Pertanyaan tersebut menyentuh sopir, pedagang, guru, tenaga kesehatan, pekerja lapangan, hingga warga yang hanya ingin pulang.
Mereka mungkin tidak memegang senjata.
Namun, mereka tetap bisa berada di tengah garis konflik.
Dan ketika itu terjadi, kehidupan sehari-hari ikut menjadi taruhan.
Jangan Biarkan Korban Hilang di Balik Narasi Konflik
Aris Sanda bukan sekadar nama dalam kronologi.
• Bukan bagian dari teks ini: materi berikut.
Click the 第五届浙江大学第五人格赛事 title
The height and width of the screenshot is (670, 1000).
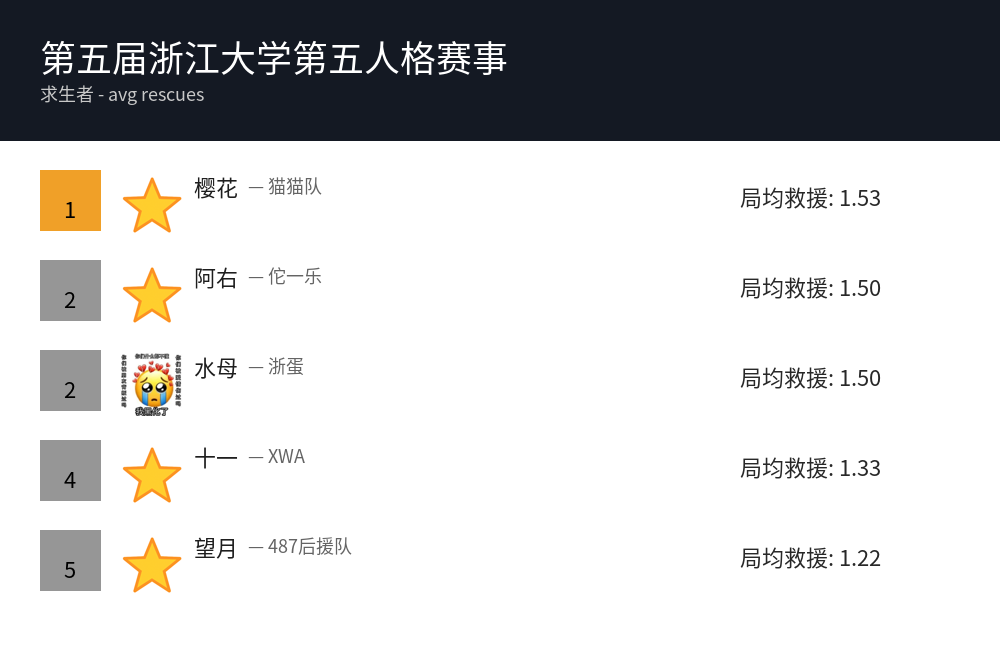point(275,58)
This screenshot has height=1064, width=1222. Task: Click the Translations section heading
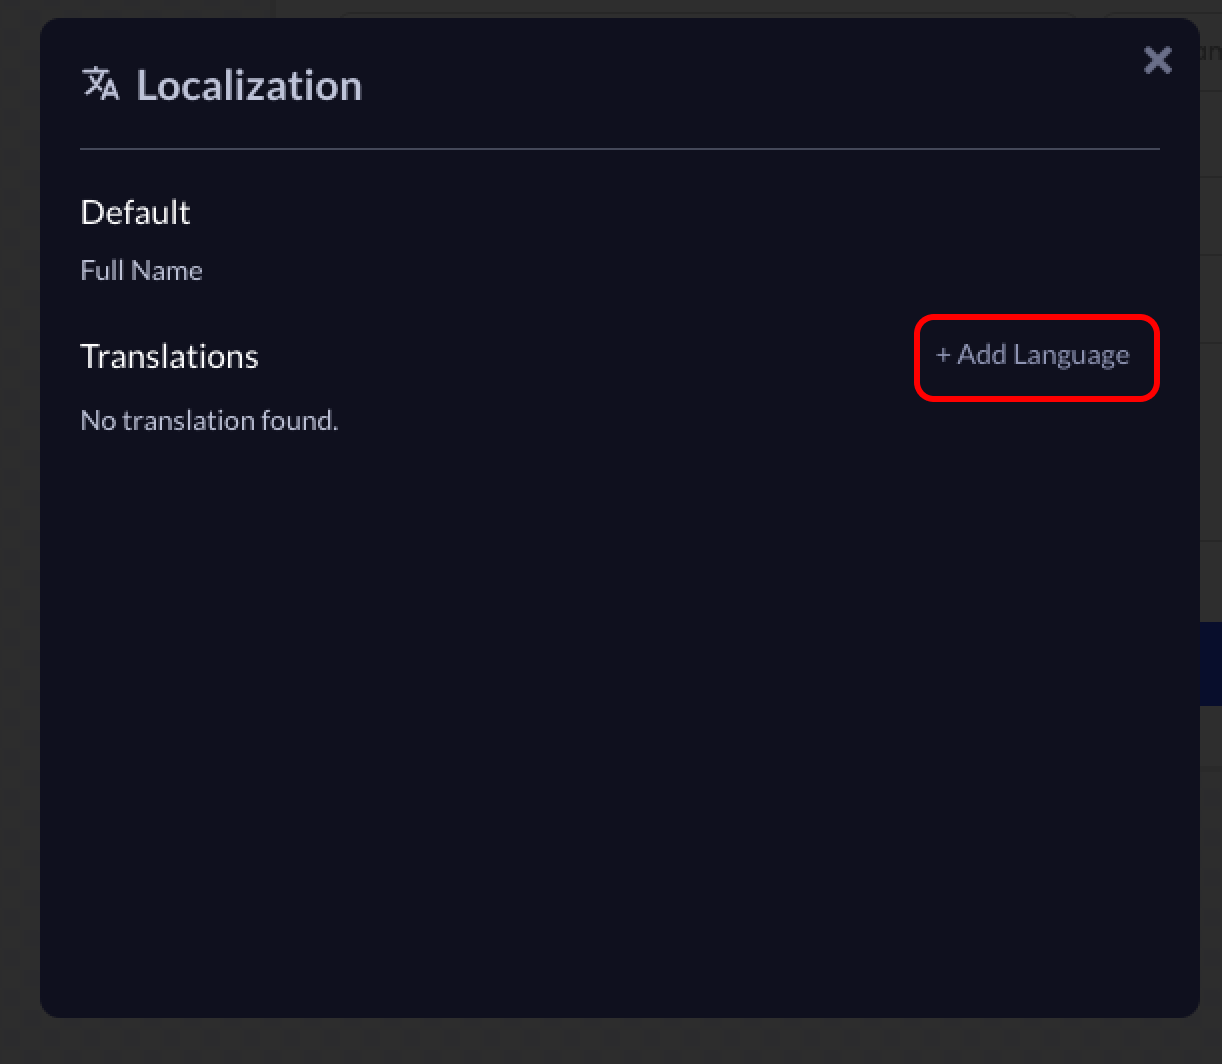click(x=169, y=356)
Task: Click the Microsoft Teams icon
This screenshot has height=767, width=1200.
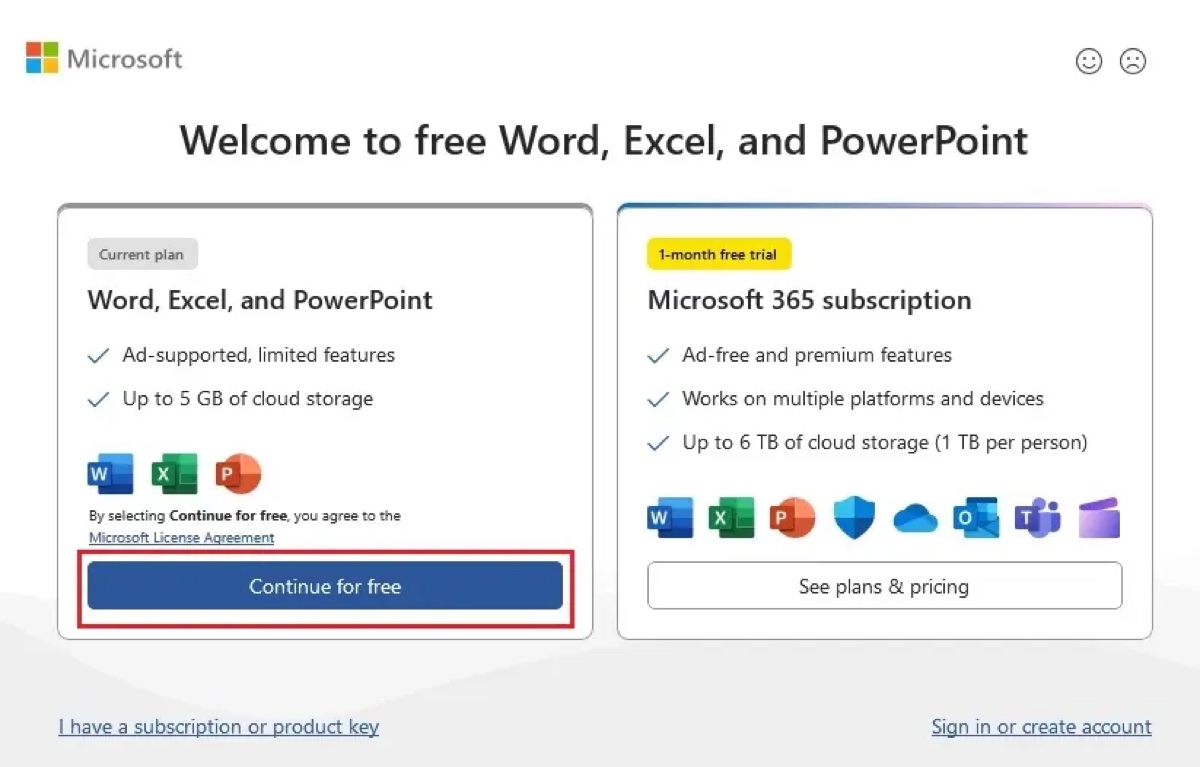Action: coord(1037,517)

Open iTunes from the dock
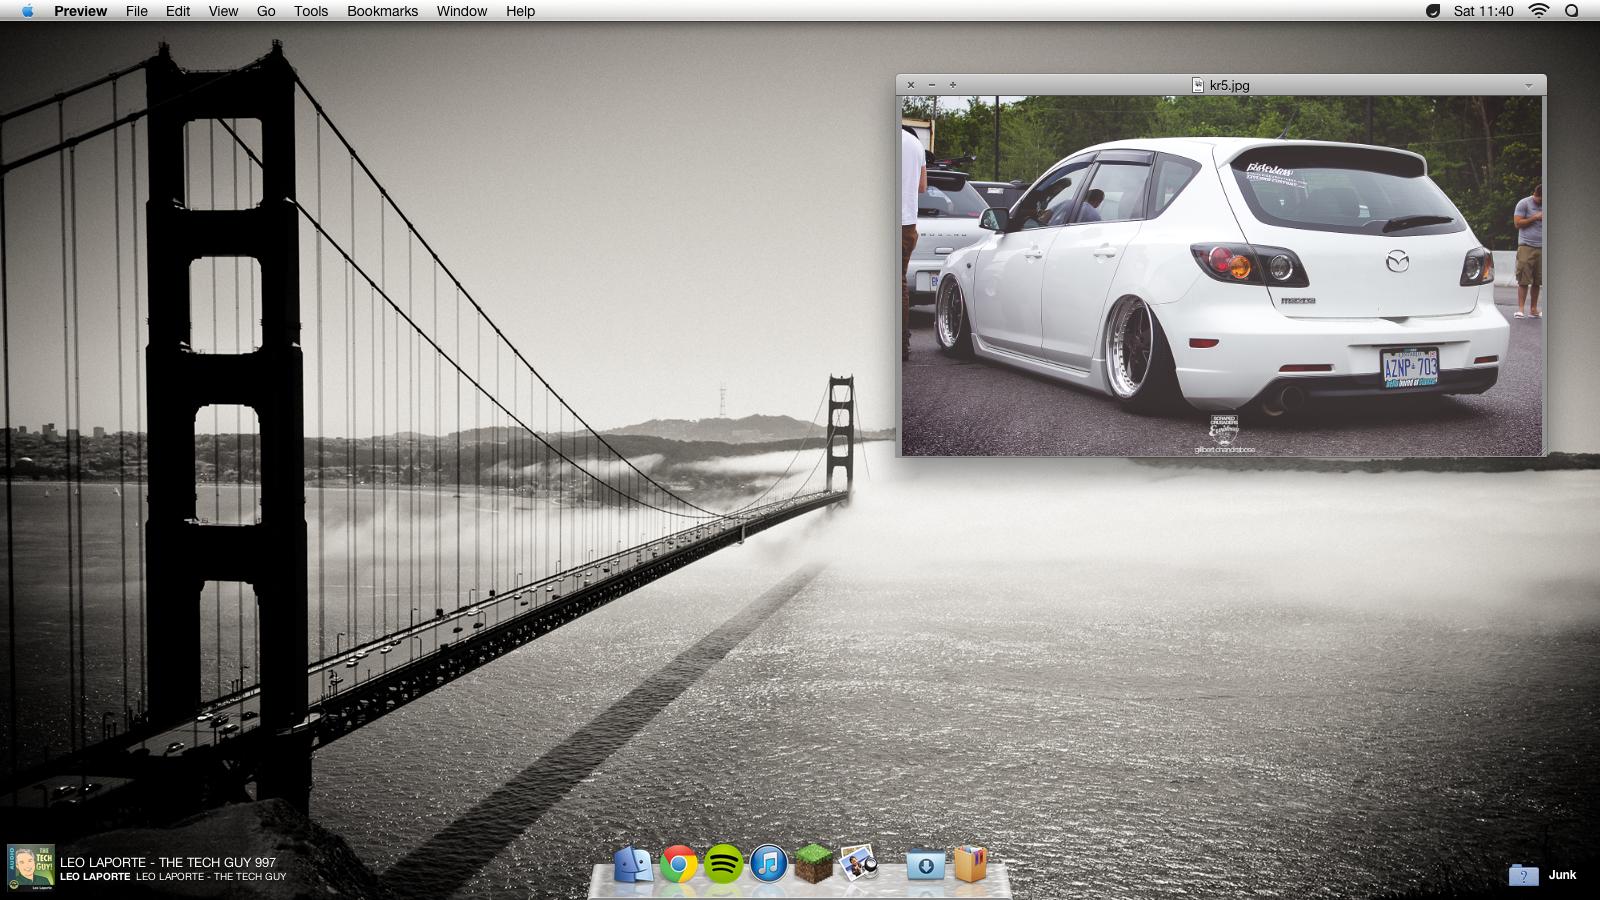click(768, 864)
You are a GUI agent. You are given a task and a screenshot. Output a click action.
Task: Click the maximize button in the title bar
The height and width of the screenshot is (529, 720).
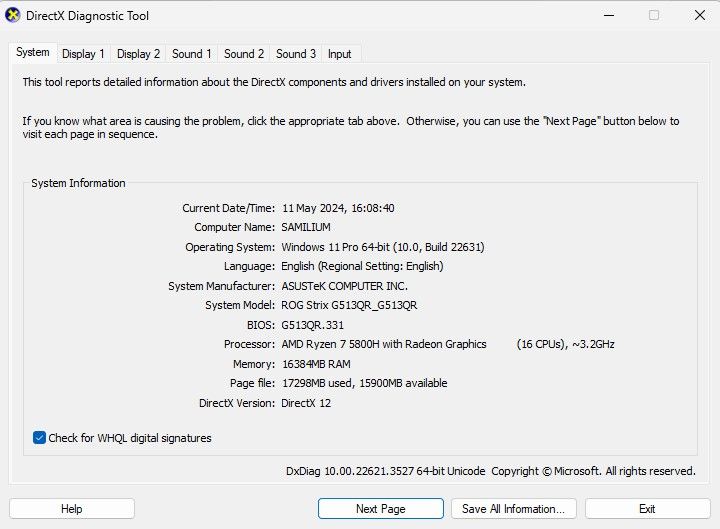(x=654, y=16)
Ia adalah seorang sopir yang bekerja melayani perjalanan masyarakat. Pada 15 September, kelompok bersenjata menghentikan perjalanannya. Pada 16 September, aparat menemukan jenazahnya bersama kendaraan yang terbakar.
Di antara dua tanggal itu, ada cerita tentang penyanderaan, intimidasi, pesan politik, dan kekerasan.
Namun, ada satu hal yang tidak boleh hilang.
Aris adalah manusia sebelum menjadi bagian dari narasi konflik.
Konflik politik boleh memiliki sejarah panjang. Kelompok bersenjata boleh memiliki tuntutan. Negara juga memiliki kepentingan keamanan.
Tetapi semua itu tidak seharusnya membuat keselamatan warga sipil menjadi catatan kaki.
Sebab ketika seorang sopir tidak lagi bisa menjalankan pekerjaannya tanpa mempertaruhkan nyawa, persoalannya bukan cuma tentang siapa menguasai wilayah.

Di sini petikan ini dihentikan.